Im ersten Beitrag (“Barbaren (I): die “Haarigen”) zu chinesischen “Barbaren”-Diskursen beschäftigten wir uns mit Beschreibungen europäischer beziehungsweise ‘westlicher’ “Barbaren”. Seit ältester Zeit spiegeln – nicht nur die chinesischen – Barbaren-Diskurse Vorstellungen von angeblichen Abstufungen kultureller/zivilisatorischer Errungenschaften wider.

Eine der chinesischen Perspektiven unterschied zwischen “inneren” (neiyi 内夷) beziehungsweise “gekochten” Barbaren (sh(o)ufan 熟番) auf der einen Seite und “äußeren” (waiyi 外夷)  beziehungsweise “rohen” Barbaren (shengfan 生番) auf der anderen Seite.[1]

Das Begriffspaar roh/gekocht wurde von den Chinesen im Zusammenhang mit als “Barbaren” betrachteten Ethnien zumindest seit der Song-Zeit (960-1279) angewandt – zuerst zur Beschreibung der Miao 苗 im Südwesten Chinas.[2]

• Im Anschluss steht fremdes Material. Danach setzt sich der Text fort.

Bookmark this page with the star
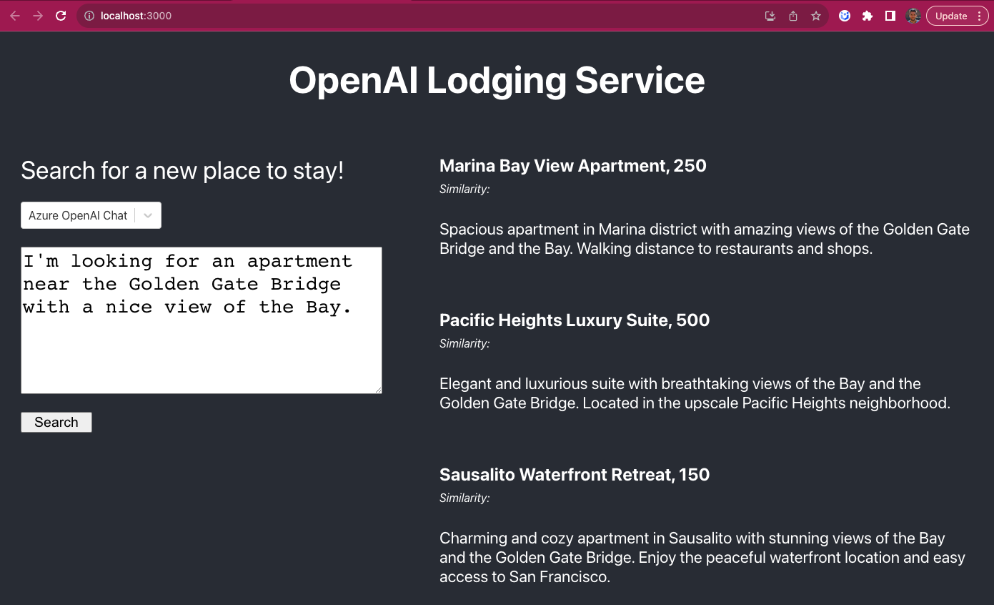 point(815,15)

In späteren Berichten werden als eine Art “Zwischenstufe” die “semisinisierten Barbaren” (guihua shengfan 歸化生番) eingeführt. Wie Höllmann schreibt, erinnert diese dreistufige Einteilung “gänzlich unchinesisch – ein wenig an die Zubereitung eines Steaks [...] rawmediumwell done.”[3]. Eine ähnliche Dreiteilung etablierten die seit dem 17. Jahrhundert in verstärktem Maß nach Taiwan kommenden Chinesen für die indigene Bevölkerung dieser Insel. Neben den “gekochten” Barbaren, die nach ihren Wohngebieten auch als “Barbaren der Ebene” (pingpufan 平埔番) bezeichnet wurden und den “rohen” Barbaren (auch als “Bergbarbaren” (shanfan 山番) bezeichnet) wurde auch die Kategorie der “assimilierten” beziehungsweise “transformierten” Barbaren (huafan 化番) eingeführt.[4]

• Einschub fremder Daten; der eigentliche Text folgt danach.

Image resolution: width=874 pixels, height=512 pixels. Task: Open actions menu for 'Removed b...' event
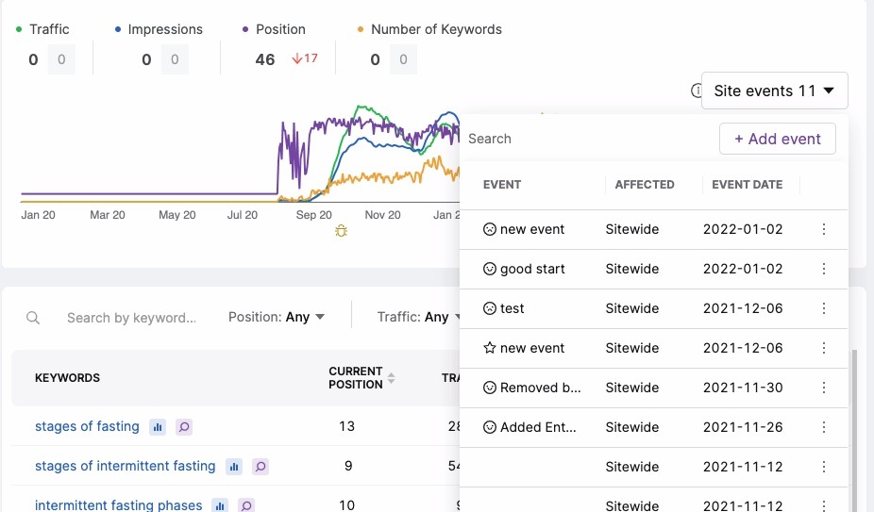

Während die als “gekochte” Barbaren bezeichneten Ethnien zur Übernahme der (han-)chinesischen Lebensweise bereit waren, blieben die “rohen” Barbaren ihren eigenen kulturellen Traditionen auch weiterhin verhaftet.

  1. Gudula Linck: “Die Menschen in den Vier Himmelsrichtungen.” Chinesische Fremdbilder. In: Helwig Schmidt-Glintzer (Hg.): Das andere China. Festschrift für Wolfgang Bauer zum 65. Geburtstag (Wolfenbütteler Forschungen 62; Wiesbaden: Harrassowitz, 1995) 257-289, hier v.a. 258 f., Magnus Fiskesjö: “On the ‘Raw’ and the ‘Cooked’ Barbarians of Imperial China,” Inner Asia 1 (1999) 139-168.
  2. Paul Barclay: “‘They Have for the Coast Dwellers a Traditional Hatred’: Governing Igorots in Northern Luzon and Central Taiwan, 1895-1915,” in: Julian Go, Anne L. Foster (Hg.): The American Colonial State in the Philippines. Global Perspectives (Durham 2003), 226.
  3. Thomas O. Höllmann: Das alte China. Eine Kulturgeschichte (München 2008) 74.
  4. Vgl. Chia-yu Hu: “Taiwanese Aboriginal Art and Artifacts: Entangled Images of Colonization and Modernization,” in: Yuko Kikuchi (Hg.): Refracted Modernity. Visual Culture and Identity in Colonial Taiwan (Honolulu 2007) 197.